Questi, in estrema sintesi, i contenuti della parte del decreto riguardante la sanità. Passando ad un primo commento, diciamo subito che la parte riguardante i maggiori contributi richiesti a  case farmaceutiche e farmacisti è senz'altro condivisibile. In un momento come questo tutti devono fare la loro parte, a cominciare da chi ha finora maggiormente beneficiato del sistema.

Al fine di analizzare la restante parte del del provvedimento, ci pare possa essere utile introdurre un elemento di distinguo. Tagli lineari e riduzioni di tetti sono concettualmente diversi. Nel primo caso si colpiscono in misura uguale tutti i soggetti, Regioni e aziende sanitarie, quale che sia la situazione di partenza. Nel secondo si chiede loro di adeguarsi ad uno standard fisso e uguale per tutti, quindi chi già oggi si trova in una situazione più vicina a questo standard avrà sicuramente meno strada da percorrere. In altri termini in questo modo i sacrifici vengono ripartiti tenendo conto del lavoro di razionalizzazione già fatto. Per fare un esempio concreto, attualmente in Lombardia il livello di spesa per la farmaceutica territoriale è dell'11,7%, dunque la sua riduzione all'11,5%, a partire dal 2013, inciderà poco. Al contrario, se in un'altra regione oggi si fosse, poniamo, al 14%, vi sarà sicuramente più lavoro da fare.

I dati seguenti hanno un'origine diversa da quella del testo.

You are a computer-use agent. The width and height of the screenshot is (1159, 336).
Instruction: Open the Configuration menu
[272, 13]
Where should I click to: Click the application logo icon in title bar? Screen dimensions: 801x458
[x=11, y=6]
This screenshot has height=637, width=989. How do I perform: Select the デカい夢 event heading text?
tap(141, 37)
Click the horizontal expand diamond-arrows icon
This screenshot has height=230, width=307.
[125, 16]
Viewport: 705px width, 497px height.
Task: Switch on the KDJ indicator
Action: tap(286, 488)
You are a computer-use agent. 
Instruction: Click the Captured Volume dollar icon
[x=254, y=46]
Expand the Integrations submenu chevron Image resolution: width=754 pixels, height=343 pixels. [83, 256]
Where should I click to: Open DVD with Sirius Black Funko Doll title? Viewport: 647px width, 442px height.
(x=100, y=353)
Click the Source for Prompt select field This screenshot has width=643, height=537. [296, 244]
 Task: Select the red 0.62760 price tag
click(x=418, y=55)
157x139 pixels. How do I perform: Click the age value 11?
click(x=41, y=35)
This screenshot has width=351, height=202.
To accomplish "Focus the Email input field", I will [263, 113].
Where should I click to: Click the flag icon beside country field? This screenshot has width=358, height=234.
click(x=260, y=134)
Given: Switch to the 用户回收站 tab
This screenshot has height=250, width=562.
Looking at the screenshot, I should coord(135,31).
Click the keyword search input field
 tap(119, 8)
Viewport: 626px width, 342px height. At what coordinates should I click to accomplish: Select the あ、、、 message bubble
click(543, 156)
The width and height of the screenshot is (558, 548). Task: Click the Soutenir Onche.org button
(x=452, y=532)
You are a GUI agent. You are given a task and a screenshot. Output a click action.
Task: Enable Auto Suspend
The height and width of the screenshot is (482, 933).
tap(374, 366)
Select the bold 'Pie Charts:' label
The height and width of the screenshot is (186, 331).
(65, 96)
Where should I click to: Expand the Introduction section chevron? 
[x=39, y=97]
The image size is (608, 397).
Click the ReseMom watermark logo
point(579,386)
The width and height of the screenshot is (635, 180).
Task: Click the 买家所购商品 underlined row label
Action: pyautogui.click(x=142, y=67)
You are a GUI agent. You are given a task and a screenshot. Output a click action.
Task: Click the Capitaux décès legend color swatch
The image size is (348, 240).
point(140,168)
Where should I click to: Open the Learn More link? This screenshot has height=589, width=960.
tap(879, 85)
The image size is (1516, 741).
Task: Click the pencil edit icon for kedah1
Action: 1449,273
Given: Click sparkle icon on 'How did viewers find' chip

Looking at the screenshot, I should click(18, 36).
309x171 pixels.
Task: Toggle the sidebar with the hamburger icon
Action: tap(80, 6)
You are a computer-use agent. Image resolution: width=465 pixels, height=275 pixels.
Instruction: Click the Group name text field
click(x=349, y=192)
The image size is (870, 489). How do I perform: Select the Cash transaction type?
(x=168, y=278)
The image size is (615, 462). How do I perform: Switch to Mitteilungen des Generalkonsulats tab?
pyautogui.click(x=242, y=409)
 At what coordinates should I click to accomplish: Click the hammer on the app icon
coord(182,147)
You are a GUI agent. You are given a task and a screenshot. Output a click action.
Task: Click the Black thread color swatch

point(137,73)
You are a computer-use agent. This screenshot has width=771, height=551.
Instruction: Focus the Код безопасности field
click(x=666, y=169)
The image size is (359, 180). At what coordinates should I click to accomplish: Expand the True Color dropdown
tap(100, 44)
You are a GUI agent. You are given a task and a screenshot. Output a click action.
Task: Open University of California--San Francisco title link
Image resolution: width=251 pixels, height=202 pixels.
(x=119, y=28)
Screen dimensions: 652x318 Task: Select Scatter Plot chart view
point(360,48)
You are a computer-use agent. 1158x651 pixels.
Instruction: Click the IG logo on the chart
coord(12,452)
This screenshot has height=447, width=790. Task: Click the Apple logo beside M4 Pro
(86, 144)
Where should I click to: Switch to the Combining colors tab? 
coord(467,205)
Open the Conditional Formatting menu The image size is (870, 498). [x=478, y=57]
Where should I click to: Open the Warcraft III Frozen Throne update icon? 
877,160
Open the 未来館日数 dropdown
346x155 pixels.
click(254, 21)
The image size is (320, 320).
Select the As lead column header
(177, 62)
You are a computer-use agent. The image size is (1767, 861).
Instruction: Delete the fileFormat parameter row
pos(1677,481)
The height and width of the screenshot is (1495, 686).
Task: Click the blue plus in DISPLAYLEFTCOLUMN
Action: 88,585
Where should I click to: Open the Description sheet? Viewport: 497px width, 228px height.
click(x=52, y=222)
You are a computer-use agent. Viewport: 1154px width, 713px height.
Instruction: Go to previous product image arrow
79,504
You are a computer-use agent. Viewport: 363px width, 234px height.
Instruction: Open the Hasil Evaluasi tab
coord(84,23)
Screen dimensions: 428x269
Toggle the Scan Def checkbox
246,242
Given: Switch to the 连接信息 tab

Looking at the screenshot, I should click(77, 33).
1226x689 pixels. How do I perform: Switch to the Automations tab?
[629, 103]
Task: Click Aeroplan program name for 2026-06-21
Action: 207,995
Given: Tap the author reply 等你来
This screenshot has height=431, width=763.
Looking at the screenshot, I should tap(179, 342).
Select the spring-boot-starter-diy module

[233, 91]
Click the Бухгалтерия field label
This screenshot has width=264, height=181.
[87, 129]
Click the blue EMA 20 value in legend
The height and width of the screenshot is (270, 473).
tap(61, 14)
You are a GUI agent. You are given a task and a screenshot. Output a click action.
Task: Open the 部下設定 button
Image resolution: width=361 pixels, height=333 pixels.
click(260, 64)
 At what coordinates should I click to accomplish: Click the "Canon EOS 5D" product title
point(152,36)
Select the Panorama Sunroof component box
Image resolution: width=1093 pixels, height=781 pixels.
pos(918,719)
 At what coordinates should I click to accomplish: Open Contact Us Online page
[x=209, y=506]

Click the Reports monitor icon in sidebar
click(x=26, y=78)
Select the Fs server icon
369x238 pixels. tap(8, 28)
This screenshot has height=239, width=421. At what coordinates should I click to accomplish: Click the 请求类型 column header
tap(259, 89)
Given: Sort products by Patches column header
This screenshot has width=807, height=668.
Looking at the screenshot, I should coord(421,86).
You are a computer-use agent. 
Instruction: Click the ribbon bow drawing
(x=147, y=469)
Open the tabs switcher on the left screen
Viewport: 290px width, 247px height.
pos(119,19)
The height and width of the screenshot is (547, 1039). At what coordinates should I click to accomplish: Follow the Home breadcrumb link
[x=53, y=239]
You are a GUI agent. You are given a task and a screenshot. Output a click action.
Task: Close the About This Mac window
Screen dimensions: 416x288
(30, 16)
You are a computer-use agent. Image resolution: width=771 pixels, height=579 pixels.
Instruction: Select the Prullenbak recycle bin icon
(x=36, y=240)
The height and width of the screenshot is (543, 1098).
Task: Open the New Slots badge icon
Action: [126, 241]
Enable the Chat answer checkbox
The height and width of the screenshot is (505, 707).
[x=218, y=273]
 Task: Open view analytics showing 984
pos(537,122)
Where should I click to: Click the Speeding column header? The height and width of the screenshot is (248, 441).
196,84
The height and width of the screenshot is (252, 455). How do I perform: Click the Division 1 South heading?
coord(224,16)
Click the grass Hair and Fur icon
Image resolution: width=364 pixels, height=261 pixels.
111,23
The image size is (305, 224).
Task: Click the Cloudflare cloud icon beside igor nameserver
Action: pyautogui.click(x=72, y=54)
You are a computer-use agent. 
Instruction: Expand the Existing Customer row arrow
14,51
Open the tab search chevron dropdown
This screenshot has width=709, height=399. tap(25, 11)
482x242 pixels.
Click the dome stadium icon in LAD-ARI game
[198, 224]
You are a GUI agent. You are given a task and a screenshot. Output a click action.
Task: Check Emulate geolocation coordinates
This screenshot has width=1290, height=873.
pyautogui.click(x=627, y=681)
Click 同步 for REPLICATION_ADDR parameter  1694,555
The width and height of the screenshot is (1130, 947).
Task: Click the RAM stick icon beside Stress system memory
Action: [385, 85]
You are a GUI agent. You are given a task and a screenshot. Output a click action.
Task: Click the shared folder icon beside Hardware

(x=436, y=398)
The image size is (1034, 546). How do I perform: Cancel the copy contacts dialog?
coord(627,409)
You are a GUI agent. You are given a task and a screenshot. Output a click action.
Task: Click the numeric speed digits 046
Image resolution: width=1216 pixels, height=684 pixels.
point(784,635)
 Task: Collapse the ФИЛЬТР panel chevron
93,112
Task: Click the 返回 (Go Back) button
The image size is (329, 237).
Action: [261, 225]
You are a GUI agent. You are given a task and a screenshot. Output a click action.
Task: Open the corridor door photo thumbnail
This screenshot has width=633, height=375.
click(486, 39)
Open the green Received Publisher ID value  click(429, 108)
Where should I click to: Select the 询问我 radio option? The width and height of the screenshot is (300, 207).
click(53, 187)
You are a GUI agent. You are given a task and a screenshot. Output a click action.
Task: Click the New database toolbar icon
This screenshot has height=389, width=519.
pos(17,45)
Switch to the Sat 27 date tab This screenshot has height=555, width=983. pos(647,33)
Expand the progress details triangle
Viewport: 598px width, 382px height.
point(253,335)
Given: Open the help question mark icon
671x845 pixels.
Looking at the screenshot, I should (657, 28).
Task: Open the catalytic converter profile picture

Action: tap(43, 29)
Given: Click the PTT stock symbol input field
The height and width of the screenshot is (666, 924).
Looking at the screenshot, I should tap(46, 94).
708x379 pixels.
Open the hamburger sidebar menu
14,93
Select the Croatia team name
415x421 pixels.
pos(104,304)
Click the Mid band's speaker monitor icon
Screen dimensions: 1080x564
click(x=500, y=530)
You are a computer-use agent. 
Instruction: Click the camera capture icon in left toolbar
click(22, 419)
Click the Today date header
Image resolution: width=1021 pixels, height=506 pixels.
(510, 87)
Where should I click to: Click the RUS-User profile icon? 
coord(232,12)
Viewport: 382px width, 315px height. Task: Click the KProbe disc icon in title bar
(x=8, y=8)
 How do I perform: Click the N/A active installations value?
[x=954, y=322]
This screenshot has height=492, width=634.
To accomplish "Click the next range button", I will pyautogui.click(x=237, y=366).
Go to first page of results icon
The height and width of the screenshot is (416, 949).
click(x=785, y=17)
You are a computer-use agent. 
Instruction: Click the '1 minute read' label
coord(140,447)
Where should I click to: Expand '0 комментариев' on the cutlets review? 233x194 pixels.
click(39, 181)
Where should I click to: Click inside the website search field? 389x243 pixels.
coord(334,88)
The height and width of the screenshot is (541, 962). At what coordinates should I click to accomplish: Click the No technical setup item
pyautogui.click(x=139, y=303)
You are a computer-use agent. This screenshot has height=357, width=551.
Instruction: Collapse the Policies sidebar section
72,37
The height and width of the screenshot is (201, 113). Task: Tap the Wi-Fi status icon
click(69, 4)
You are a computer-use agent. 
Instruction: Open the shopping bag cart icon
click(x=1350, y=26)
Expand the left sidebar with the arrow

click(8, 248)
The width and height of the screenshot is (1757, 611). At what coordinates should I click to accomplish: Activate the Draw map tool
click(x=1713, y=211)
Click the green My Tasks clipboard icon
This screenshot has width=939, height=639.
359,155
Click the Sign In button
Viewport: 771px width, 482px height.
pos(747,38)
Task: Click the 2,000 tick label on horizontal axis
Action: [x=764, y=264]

POSTI PERSI - Detto questo, e pur tenendo conto che l'alternativa sarebbe stata un aumento dell'IVA, che con gli attuali livelli di pressione fiscale bisogna assolutamente evitare e che per di più andrebbe a pesare in misura proporzionalmente maggiore sui redditi più bassi, molte zone d'ombra permangono, a cominciare dal numero di posti letto che dovranno essere tagliati per adeguarsi al nuovo standard del 3,7 per mille. Ciò comporterà, a livello nazionale, perderne 18-20 mila, di cui 6-7 mila negli ospedali pubblici. In Lombardia i numeri stimati sono di 4 mila posti complessivi di cui, come detto sopra, almeno il 40% dovrà riguardare la sanità pubblica. Benché meno posti letto non significhi automaticamente peggioramento del servizio, forti dubbi e preoccupazioni sono inevitabili, soprattutto se si pensa ai riflessi occupazionali di un'operazione di questo  tipo.

Analoghi timori riguardano il taglio lineare negli acquisti di beni e servizi. Quel 5% in meno andrà ad impattare, nel concreto, sull'acquisto di generi come le siringhe, o su servizi come la lavanderia o la mensa. Il rischio di ricadute negative sulla qualità delle prestazioni è molto forte.

A questo proposito, fortunatamente il decreto prevede, fatta salva l'invarianza de saldi, la possibilità di una rimodulazione degli interventi da concordarsi fra Stato e Regioni entro il 31 luglio. Il nostro auspicio è che questa possibilità non vada sprecata.